O problema é que nem sempre a equipe é tratada com respeito. A principal razão para isso é que a equipa não exige respeito. Às vezes por falta de conhecimento do seu valor ou do seu papel no grande esquema das coisas, às vezes por modéstia e às vezes por que não estão nem ai. O problema maior acontece quando ela não exige respeito porque sua qualidade é pobre.
A qualidade da equipe de desenvolvimento é um fator a ser considerado independentemente da plataforma de desenvolvimento escolhida. Uma equipe bem treinada, afiada, com acesso a uma base de código útil que ela entenda e domine, pode ser a diferença entre o sucesso e o fracasso dos projetos. Sim, projetos , plural.
A equipe de desenvolvimento não pode ter muitos membros, pois é sabido que apenas aumentando o número de elementos em uma equipe os problemas de comunicação crescem em relação ao quadrado do numero de pessoas na equipa. Isso leva à confusão e à necessidade de longas reuniões constantes para que todos estejam no mesmo nível. O tamanho da equipe é, portanto, fundamental.
Outro fator é a rotatividade. Se os membros da equipe constantemente são substituidos a qualidade sofre porque mais tempo tem que ser passado ensinando os novos membros como as coisas funcionam. Quanto menos padronização mais dificil é essa tarefa. Um outro fator que advém de uma elevada rotatividade é a dispersão de conhecimento. Digamos que temos 4 membros na equipe que conhecem o negocio e a base de código, se sair um por mês em 4 meses todo o conhecimento que eles tinham acumulado se perdeu. Os novos integrantes da equipa não terão o mesmo insight sobre o negócio e terão que ser retreinados. Além disso não saberão quais decisões tecnicas foram tomadas e porquê foram tomadas levando à reescrita de novo codigo ou ao abandono do que já existe e à criação de um novo software.

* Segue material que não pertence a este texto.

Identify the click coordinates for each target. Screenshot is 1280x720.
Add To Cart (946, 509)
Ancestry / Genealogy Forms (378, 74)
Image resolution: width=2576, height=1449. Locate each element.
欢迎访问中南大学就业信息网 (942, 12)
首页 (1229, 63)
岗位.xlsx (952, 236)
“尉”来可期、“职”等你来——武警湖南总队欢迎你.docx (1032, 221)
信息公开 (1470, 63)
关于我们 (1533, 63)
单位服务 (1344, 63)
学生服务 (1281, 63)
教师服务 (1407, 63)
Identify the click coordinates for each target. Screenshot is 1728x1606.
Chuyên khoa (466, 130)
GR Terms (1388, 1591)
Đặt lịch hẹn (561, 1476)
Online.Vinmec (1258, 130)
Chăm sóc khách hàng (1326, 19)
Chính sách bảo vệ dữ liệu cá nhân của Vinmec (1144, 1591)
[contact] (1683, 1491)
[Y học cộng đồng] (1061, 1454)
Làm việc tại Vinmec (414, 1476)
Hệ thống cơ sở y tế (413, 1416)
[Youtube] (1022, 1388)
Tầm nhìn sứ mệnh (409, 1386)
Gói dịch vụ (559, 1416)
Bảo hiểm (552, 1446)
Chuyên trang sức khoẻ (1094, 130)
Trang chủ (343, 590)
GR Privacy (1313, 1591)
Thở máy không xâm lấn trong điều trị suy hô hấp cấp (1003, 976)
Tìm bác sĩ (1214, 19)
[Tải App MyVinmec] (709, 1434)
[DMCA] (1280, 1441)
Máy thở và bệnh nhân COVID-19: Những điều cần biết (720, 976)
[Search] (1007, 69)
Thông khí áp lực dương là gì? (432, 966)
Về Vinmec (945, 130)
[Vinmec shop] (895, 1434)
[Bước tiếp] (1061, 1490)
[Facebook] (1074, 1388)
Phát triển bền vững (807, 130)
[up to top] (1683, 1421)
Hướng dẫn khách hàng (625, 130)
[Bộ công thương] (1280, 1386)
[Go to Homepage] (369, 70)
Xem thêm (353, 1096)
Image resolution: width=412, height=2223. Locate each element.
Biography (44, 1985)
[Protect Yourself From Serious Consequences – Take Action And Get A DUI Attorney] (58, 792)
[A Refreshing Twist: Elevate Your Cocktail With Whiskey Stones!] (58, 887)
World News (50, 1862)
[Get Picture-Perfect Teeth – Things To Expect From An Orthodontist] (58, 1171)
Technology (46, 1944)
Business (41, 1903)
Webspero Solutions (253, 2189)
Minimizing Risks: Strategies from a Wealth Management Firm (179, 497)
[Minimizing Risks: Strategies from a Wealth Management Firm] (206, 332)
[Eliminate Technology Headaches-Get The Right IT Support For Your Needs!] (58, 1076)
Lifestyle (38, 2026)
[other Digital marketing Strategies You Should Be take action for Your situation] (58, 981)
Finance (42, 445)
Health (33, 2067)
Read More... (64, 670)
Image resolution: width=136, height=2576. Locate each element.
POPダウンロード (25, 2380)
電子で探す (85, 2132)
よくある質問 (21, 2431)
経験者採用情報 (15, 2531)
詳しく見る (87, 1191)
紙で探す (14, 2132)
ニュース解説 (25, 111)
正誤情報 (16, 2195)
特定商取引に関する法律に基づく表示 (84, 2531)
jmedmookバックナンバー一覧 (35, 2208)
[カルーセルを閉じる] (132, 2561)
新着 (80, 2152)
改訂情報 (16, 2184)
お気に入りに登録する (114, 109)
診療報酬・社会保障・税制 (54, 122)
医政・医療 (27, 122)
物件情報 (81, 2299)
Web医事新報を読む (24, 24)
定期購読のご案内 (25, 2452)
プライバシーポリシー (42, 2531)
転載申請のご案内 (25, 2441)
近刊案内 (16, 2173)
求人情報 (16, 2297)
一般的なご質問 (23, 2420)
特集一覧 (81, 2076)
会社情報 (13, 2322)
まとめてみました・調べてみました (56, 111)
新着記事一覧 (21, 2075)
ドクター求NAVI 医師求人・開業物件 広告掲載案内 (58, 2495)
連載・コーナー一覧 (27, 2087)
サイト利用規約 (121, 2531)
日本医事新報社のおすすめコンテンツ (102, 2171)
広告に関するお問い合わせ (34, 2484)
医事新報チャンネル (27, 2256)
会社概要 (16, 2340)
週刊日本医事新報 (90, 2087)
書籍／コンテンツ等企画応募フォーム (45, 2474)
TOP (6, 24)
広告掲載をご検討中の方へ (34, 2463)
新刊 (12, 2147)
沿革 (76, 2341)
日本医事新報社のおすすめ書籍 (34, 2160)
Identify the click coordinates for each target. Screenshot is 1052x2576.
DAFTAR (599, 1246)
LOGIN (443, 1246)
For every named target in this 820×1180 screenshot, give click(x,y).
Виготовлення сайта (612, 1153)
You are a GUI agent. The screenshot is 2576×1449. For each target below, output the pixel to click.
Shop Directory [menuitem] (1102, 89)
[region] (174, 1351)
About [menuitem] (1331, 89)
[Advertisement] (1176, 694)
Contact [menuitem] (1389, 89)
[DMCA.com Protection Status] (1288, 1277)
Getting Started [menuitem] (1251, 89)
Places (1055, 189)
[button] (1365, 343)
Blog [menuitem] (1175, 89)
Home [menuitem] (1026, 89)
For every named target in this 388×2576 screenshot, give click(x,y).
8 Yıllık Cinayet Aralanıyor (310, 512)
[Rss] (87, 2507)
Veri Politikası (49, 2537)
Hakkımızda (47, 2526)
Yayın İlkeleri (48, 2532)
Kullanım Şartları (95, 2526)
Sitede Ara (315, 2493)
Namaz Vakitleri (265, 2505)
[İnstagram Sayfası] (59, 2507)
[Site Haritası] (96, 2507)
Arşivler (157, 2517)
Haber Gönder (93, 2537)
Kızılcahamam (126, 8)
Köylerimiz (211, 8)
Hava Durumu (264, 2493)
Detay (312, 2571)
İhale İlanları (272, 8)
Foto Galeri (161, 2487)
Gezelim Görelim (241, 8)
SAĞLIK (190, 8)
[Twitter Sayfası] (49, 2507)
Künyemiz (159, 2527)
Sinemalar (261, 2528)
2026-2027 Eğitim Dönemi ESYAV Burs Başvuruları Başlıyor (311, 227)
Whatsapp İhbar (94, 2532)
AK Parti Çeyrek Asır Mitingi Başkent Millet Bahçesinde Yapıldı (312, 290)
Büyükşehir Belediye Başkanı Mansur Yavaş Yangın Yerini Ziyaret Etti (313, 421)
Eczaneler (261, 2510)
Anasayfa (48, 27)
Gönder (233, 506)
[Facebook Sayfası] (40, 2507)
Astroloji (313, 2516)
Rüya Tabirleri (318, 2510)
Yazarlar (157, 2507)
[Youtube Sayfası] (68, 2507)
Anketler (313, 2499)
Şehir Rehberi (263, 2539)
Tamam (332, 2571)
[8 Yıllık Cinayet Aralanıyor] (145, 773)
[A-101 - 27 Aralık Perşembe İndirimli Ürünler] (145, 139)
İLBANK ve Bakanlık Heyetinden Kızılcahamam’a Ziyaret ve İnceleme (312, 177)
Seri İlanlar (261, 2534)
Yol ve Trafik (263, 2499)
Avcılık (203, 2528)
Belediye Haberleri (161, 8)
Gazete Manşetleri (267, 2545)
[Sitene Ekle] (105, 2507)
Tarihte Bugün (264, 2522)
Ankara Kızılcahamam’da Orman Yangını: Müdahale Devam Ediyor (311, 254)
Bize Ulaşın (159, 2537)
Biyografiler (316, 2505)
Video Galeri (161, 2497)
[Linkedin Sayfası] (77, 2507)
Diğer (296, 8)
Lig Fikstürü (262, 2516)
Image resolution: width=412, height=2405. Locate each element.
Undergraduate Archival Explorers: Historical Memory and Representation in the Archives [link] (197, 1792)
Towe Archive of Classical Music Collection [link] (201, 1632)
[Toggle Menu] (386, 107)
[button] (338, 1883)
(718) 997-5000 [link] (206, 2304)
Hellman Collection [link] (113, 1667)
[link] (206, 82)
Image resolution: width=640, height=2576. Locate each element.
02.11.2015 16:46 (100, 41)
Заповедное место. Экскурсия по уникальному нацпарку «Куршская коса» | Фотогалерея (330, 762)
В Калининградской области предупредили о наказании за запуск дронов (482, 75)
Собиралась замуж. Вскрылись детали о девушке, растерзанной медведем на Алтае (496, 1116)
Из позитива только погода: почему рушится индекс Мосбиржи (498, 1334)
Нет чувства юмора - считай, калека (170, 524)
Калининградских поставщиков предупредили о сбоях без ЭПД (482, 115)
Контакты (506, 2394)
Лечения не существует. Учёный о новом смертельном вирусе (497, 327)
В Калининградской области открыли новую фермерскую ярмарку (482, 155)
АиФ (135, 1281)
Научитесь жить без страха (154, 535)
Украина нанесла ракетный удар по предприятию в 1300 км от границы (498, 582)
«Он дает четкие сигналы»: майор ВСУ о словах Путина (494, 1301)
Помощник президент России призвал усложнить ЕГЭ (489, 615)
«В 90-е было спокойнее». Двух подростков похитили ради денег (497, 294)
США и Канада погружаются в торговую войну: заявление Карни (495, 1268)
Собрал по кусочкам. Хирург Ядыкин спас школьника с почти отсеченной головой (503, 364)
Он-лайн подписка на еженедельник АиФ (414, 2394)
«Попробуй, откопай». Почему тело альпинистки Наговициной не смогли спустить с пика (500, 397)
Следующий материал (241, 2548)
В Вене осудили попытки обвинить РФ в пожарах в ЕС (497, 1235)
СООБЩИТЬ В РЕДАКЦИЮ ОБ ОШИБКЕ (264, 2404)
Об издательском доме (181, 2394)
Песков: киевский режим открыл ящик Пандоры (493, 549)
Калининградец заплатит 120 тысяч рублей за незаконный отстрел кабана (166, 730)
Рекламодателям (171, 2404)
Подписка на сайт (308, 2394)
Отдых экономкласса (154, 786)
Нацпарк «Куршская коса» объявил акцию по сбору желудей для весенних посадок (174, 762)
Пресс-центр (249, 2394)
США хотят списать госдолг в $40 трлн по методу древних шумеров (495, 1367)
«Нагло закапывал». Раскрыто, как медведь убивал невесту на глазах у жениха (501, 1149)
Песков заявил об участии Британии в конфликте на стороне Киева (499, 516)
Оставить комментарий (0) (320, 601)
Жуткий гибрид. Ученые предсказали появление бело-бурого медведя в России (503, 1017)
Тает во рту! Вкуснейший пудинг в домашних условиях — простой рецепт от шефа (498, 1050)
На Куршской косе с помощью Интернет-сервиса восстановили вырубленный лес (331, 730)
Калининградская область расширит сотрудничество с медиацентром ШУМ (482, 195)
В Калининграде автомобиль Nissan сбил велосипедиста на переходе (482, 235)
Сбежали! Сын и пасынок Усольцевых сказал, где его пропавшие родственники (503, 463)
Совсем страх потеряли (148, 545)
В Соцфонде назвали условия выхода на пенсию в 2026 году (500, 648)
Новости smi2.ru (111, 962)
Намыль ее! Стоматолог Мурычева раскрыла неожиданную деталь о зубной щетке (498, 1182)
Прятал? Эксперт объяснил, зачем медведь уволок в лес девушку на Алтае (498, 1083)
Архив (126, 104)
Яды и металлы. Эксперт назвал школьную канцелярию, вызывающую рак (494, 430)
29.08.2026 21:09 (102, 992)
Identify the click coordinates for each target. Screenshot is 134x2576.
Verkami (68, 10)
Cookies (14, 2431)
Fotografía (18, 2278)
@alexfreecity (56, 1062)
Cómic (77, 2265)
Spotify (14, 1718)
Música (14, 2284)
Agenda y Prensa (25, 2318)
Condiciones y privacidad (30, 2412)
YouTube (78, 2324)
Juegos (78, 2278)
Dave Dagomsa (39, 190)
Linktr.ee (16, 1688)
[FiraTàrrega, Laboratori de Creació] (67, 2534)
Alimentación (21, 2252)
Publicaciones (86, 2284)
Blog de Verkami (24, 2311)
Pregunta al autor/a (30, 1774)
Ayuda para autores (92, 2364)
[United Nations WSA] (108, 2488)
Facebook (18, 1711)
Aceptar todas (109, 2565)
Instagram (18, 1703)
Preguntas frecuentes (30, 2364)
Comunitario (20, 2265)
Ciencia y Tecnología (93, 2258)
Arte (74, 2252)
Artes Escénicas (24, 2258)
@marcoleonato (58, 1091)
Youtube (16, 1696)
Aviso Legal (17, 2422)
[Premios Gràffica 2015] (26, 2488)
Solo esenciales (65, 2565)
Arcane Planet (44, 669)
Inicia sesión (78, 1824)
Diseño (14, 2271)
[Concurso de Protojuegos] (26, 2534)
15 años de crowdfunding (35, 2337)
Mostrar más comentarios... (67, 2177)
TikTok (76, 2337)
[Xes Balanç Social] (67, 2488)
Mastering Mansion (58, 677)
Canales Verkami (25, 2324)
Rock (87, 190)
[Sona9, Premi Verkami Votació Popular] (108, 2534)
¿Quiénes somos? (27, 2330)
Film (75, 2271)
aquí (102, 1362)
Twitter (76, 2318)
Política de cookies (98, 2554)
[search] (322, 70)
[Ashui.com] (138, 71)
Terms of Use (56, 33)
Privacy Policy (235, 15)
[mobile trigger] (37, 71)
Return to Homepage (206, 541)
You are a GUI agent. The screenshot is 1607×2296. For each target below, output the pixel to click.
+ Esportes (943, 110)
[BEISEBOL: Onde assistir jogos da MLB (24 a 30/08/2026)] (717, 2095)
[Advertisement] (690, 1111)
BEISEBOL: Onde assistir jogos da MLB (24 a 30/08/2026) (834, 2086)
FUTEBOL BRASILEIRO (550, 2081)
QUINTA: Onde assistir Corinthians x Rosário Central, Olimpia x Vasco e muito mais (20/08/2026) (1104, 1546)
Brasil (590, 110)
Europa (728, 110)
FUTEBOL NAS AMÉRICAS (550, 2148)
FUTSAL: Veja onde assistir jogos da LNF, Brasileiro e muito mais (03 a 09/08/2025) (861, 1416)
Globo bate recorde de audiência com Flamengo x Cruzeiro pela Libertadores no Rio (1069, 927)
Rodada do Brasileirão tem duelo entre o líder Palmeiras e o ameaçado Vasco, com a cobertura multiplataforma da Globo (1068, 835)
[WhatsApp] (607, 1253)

Outro ponto fulcral é a capacitação dessa equipe. A experiência é importante, o conhecimento das tecnologias envolvidas é importante. É possivel criar um software com uma pessoa, e é possivel criá-lo com 8 juniors trabalhando 50 horas por semana, mas não é possivel fazer isso com a mesma qualidade e rapidez que com 4 sêniors trabalhando 7 horas por dia. Existe um fator de eficiencia inerente à capacitação tecnica e à própria experiencia. O sénior não vai passar 90% do seu tempo testando ideias , algoritmo ou tecnologias. Ele já fez isso antes. Ele irá passar 90% do tempo implementando features reais. Uma equipa eficiente tende a ser pequena e a ter uma razão senior/junir elevada. Claro que, como não poderia deixar de ser, isso está longe da realidade. Só é preciso ter cuidado quando você contrata a produção de um software que ela não esteja inteiramente na mão de juniors que por definição são menos preparados tecnicamente e com menos vivência no ramo. Contudo, o treinamento de pessoas é importante e a equipa também não deve apenas ser formada de sêniors. E lembre-se sempre que lá porque uma pessoa faz programas à 20 anos não significa que saiba criar aplicações hoje e muito menos que saiba gerenciar a produção delas.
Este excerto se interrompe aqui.